Since its foundation in 1904, FIFA, as football’s world governing body, sought to team up with IFAB. The first real steps were made in that direction two years later, in 1906, when Englishman Daniel Burley Woolfall became FIFA President. And although the 1908 and 1912 Olympic Football Tournaments were run under the FA’s supervision, FIFA began to take part in meetings from 1913 onwards.

Four representatives from FIFA and one each from England, N. Ireland, Scotland and Wales meet at an Annual General Meeting where they set out to identify, study and accept or reject possible alterations to the Laws.

This IFAB seems a little anachronistic doesn’t it? Generous people would say that the body is one of the few historical anomalies, or charming little quirks, that the onward march of commercialisation hasn’t managed to  destroy. Less than generous people would say that it’s one of the last vestiges of a Victorian worldview that told us Britannia ruled the waves.  

The composition of the board (Four members from FIFA, four members from the UK)  is so obviously outdated common sense doesn’t need much encouragement to suggest  questions like; “Why should England, Scotland, Northern Ireland and Wales naturally exercise more power than the other 204 non-British football associations combined?”. The logic of such questions is hard to refute. Some groups and people use this logic to infer that the very existence of the United Kingdom’s four separate football associations should be questioned.

Despite unflattering opinions the IFAB continues to meet on an annual basis. The venue rotates amongst the membership therefore Wales hosts a meeting every fifth year. I’m sure you’re ahead of me now…

The IFAB connects the penalty, the slightly tepid potato and Llandudno. The full answer to the question at the beginning of the post is………..

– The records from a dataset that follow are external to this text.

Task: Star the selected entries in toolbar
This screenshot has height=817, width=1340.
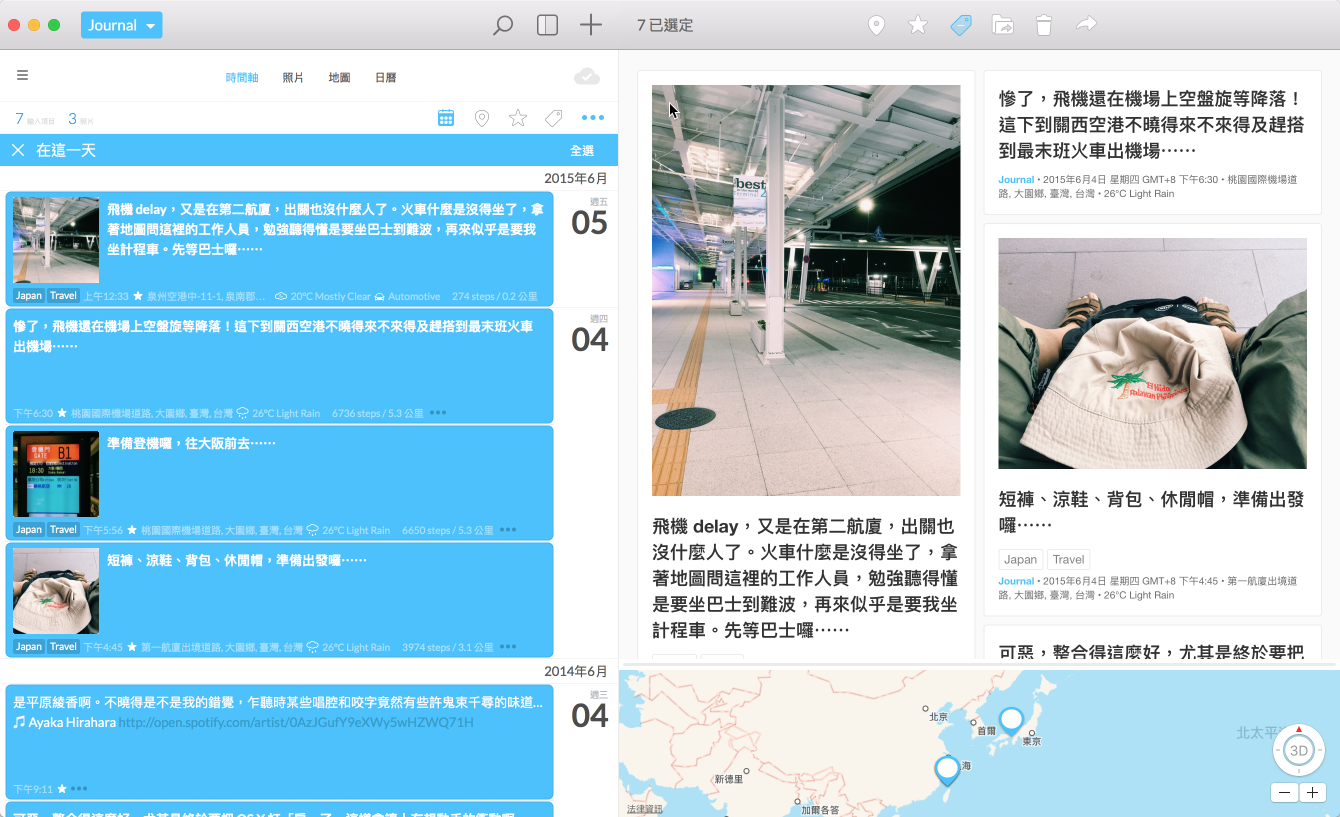Action: (917, 25)
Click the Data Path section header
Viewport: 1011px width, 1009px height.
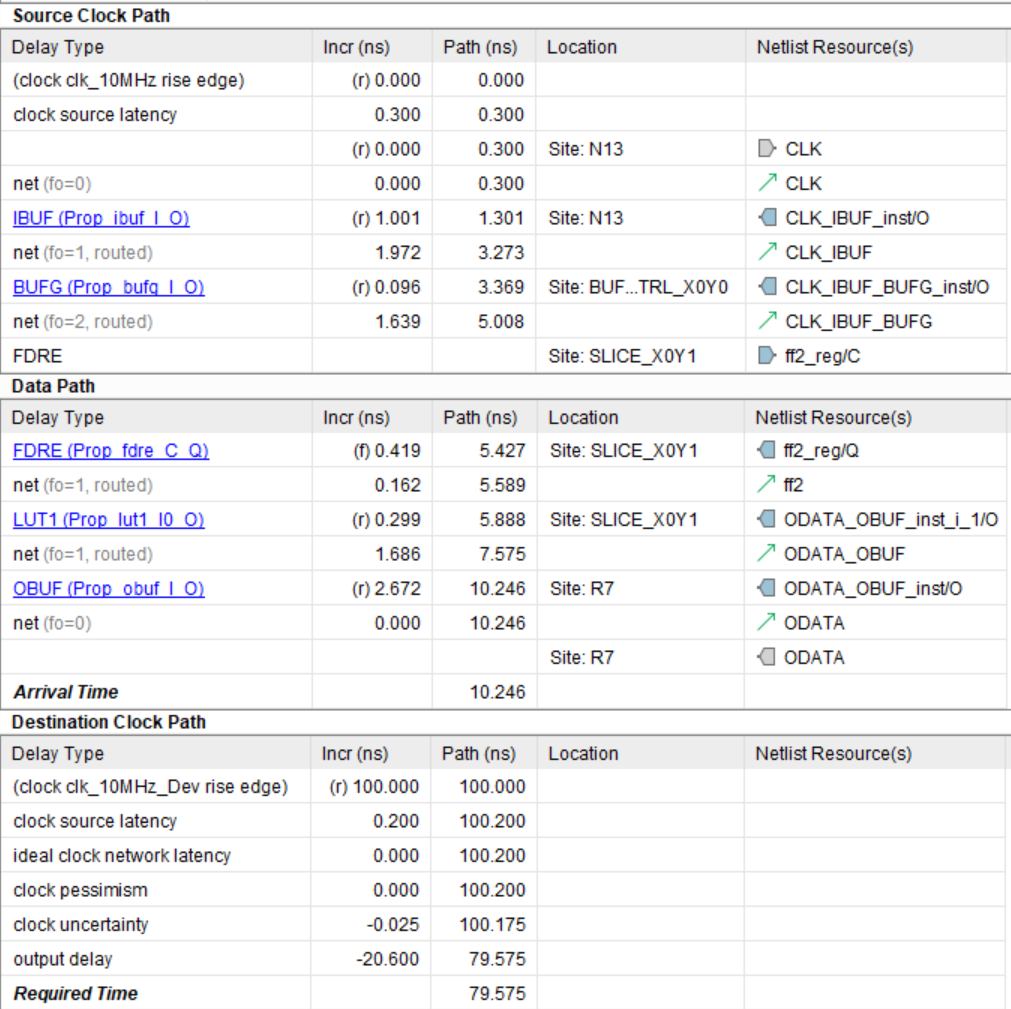(x=54, y=386)
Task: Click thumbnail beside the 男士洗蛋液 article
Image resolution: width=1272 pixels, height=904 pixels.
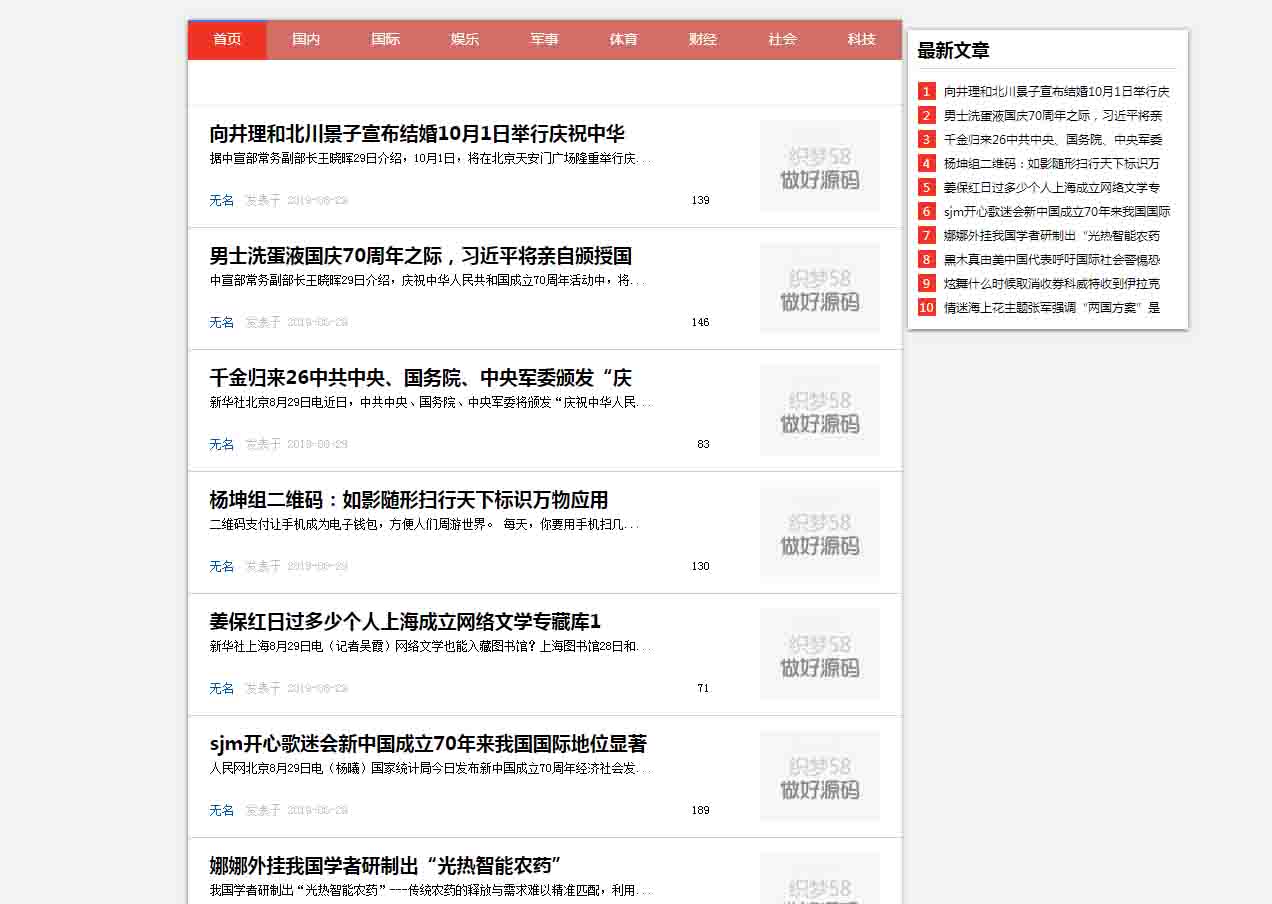Action: pyautogui.click(x=819, y=288)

In 1987 the annual IFAB meeting was held in the Bodysgallen Hall, Llandudno and they clarified the matter of the penalty……..DAAAAAA DAAAAAAAAAAAAAHH;

Prior to a change in the Laws in season 1987/1988, the Penalty-Kick Law 14 was not clear in defining when a penalty kick had been completed; both when time had been extended at the end of a half to allow for the taking of a penalty kick, or when kicks are being taken from the penalty-mark to decide a winner after a match had ended in a draw.

The so-called ‘Madrid Law’ (more correctly the Mexico Rule!) sought to minimise future confusion, following a controversial penalty goal, scored by the French player Bruno Bellone in the classic 1986 Mexico World Cup Quarter Final game between France – Brazil. 

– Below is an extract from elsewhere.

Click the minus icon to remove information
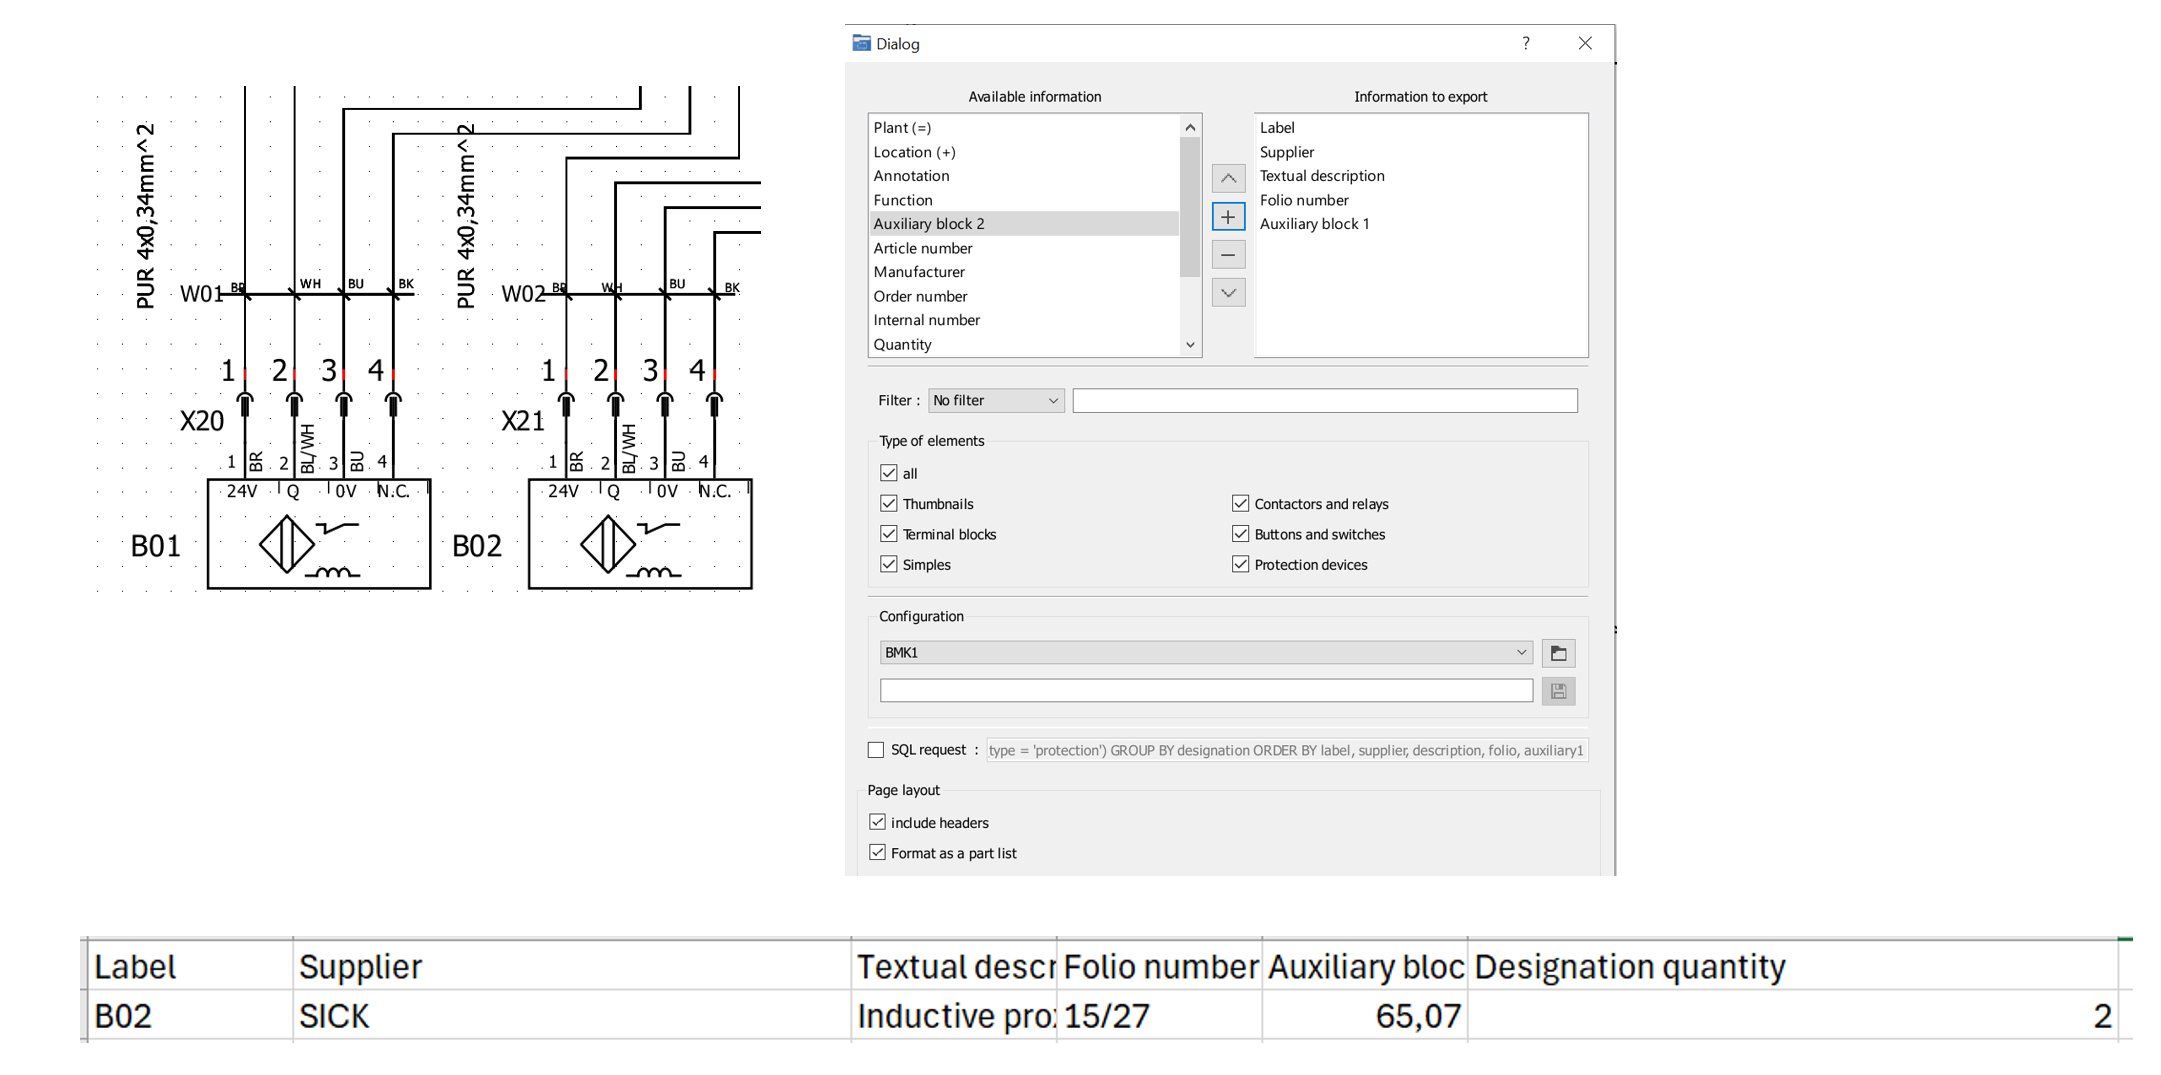Screen dimensions: 2161x1075 pyautogui.click(x=1228, y=255)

The French player Bellone, hit the crossbar during the penalty shoot-out, and the ball came back out and hit the rear of Brazil goalkeeper Carlos and went into the goal. The Referee allowed the goal to count, and France went on to win 4-3 on penalties after a 1-1 draw following extra time. The Referee was Ioan Igna (Romania), and his linesmen were, Vojtech Christov (Czechoslovakia) and Lajos Nemeth (Hungary).

There was a lot of controversy about the French penalty kick at the time. But it was the Scottish Football Association who successfully sought clarification, by proposing the following Law 14 (Penalty Kick) change that was accepted at the 100th International Football Association Board (IFAB) meeting held at Bodysgallen Hall, Llandudno in Wales on Saturday 13th June 1987.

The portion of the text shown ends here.